#AudiobookBlogTour #TheRoadToAnywhereButHere #CarolNewman #60sCulture
Author: Carol Newman
Narrator: Carol Newman
Length: 6 hours 58 minutes
Publisher: Carol Newman
Released: Oct. 2, 2018
Through story, “The Road to Anywhere but Here” gives a historical account of the 60s Cultural Revolution. From the age of six when the author received a doll for Christmas and her younger brother woke up to a go-cart, she fought the culture that put men in charge and women in the kitchen. At 19-years-old, Welfare poor, college not an option, she looked at a bleak future of either clerical work with no chance for advancement, or a stifling marriage, so she bought a motorcycle and travelled alone from Vancouver, Canada to San Francisco. Summer, 1966, she was homeless. By fall, she was able to rent an apartment in the Mission District near Haight and Ashbury. Her life began when she won a scholarship to join the American Conservatory Theater’s student program. Silver Medalist, 2017 Human Relations Indie Book Awards.
The author/narrator is a musician/writer/actress living in Shelton, Washington and Santa Clarita California with her husband and Pitt/Whippet mix, Iggy. She likes to golf, play racquetball and hike.
I received this audiobook as part of my participation in a blog tour with Audiobookworm Promotions. The tour is being sponsored by Carol Newman. The gifting of this audiobook did not affect my opinion of it.
By Carol Newman
What prompted children of the 50s to become the revolutionaries of the 60s
When I was in high school in Canada in 1964, girls wore girdles and stiff bras that made sure no flesh jiggled. If we admitted to having sex, even if we were in a long term relationship, we were called sluts and our reputations were ruined.

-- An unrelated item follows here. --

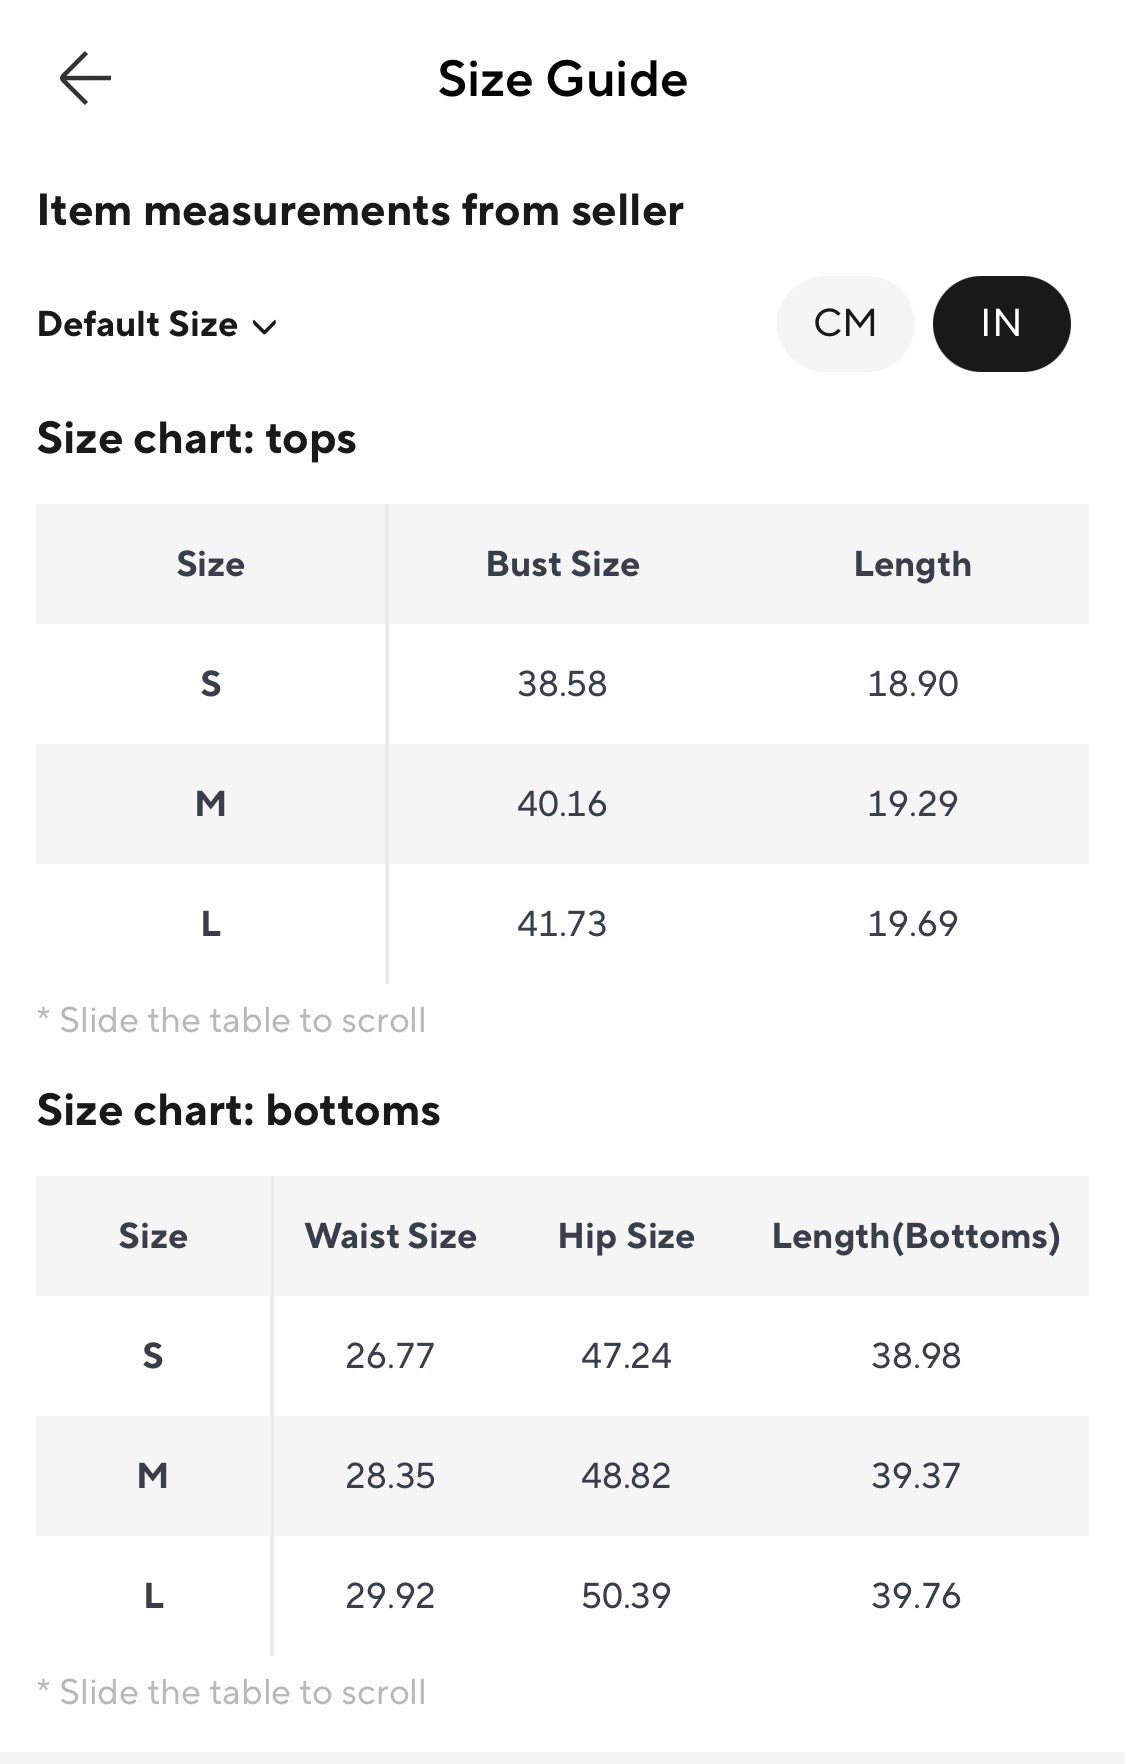Open the Default Size dropdown
Viewport: 1125px width, 1764px height.
point(157,325)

By the time I turned 20, the culture had made a radical shift. The plays “Hair” and “Oh Calcutta” celebrated the human body and promoted a we-are-all-one philosophy that encouraged sexual connections.
Many people think Hippies were spoiled children with nothing to do but party and shirk responsibilities, and yes, some kids did hitch a ride on the movement just for the fun of it. But the cultural revolution, starting with the Beat generation, was battling an unjust, hypocritical society. The glorified 50s painted a picture of the gentle, fair, loving patriarch, and the stay-at-home mom who wanted nothing more than to serve her family. In fact, many men were molesting children without consequence, persecuting people different in color or sexual preference, cheating on and sometimes beating their wives. Housewives, forced into a life of drudgery, took valium and sleeping pills to help them through the long, tedious days. The white, all male government was sending our boys to Vietnam.
In any culture, people will follow the rules they learn from childhood. These tenets are so ingrained, they become conditioned responses. We used LSD to unchain our psyches from convention. On Acid, we saw the life in front of us unencumbered by what our parents had taught us.
When my father was out of work as an auto body repairman, we survived on Welfare. Not all that bad for us kids because my mother made sure we were fed. But I watched Mum’s helpless decline and vowed that would never be me. I bought a motorcycle and left my home town, not knowing or caring about the dangers I would encounter. By age 20, I had only learned how to play baseball and shoot pool. No music lessons, no working skills. I wanted to learn and experience everything — rush fearlessly into the only life I had been given.